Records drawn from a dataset
****************************************

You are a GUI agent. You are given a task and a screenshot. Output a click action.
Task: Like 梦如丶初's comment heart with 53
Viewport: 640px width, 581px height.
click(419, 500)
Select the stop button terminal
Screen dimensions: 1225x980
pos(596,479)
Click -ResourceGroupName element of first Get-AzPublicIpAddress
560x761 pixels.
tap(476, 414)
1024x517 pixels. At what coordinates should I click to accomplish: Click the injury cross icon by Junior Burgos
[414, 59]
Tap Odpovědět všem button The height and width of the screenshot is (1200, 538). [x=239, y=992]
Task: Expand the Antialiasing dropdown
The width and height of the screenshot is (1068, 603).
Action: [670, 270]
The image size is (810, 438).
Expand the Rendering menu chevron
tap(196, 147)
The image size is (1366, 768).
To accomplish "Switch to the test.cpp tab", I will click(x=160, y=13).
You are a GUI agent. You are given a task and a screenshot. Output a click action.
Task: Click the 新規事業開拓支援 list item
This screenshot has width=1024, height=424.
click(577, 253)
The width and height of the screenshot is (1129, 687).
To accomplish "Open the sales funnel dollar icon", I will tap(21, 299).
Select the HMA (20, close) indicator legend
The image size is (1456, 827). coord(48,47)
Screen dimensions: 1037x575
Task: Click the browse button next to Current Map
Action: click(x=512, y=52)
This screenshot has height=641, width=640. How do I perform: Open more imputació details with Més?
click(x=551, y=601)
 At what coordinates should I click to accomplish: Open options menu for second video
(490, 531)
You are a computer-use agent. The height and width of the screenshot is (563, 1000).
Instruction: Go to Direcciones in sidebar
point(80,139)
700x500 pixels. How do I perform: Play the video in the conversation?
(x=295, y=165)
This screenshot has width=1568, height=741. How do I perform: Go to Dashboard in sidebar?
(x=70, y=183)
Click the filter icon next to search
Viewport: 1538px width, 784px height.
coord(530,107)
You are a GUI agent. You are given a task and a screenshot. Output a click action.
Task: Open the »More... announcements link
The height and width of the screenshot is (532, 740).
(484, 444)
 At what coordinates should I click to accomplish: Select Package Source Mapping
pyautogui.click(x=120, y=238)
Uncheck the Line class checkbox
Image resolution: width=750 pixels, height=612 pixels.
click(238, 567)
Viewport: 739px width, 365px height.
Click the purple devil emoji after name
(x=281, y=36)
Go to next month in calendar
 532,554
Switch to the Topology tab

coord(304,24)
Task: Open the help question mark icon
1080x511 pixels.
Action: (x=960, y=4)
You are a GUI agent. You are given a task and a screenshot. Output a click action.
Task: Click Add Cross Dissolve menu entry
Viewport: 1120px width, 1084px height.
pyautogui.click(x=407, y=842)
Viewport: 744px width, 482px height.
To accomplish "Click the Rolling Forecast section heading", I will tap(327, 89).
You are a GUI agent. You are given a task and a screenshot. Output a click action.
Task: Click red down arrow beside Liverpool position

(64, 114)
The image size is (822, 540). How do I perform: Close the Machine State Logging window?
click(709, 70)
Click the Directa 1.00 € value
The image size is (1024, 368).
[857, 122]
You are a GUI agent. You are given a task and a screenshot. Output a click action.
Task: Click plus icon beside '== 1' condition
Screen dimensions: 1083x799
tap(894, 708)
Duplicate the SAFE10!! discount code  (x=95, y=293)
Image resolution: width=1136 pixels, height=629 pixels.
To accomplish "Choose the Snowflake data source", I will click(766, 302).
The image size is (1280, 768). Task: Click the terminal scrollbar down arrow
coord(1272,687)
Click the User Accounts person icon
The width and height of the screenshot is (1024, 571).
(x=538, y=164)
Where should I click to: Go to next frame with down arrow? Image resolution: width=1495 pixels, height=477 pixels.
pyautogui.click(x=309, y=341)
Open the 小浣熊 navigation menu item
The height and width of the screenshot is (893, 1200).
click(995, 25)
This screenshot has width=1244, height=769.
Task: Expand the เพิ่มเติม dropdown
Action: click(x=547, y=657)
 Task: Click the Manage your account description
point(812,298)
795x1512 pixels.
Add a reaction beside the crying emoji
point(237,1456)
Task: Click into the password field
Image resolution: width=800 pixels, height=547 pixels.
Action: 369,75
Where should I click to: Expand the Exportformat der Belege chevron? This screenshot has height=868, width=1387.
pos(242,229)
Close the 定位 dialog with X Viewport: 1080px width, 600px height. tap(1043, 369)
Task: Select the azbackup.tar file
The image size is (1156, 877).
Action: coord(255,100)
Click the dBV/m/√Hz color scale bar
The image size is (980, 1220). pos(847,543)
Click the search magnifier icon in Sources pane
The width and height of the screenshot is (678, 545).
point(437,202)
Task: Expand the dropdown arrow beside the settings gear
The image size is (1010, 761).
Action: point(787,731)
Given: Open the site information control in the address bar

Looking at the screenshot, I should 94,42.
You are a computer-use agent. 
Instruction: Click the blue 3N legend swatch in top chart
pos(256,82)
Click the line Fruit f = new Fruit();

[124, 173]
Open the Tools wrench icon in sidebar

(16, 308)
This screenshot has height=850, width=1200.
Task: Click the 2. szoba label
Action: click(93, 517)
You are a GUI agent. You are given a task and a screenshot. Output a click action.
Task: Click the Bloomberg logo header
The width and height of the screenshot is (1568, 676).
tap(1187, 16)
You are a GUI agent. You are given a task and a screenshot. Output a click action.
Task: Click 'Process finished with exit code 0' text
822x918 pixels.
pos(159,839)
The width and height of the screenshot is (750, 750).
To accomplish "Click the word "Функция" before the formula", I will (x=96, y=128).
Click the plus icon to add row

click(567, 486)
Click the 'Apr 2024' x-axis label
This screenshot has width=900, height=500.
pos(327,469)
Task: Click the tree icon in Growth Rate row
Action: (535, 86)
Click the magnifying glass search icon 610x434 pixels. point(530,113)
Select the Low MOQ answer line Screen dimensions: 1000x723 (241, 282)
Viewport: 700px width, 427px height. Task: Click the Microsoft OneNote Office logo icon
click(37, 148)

****************************************

__Task instructions__:
Nothing but lines that contain "computer" should appear in the answer. Copy each from the records.

__Result of this task__:
You are a computer-use agent. The height and width of the screenshot is (563, 1000).
You are a computer-use agent. 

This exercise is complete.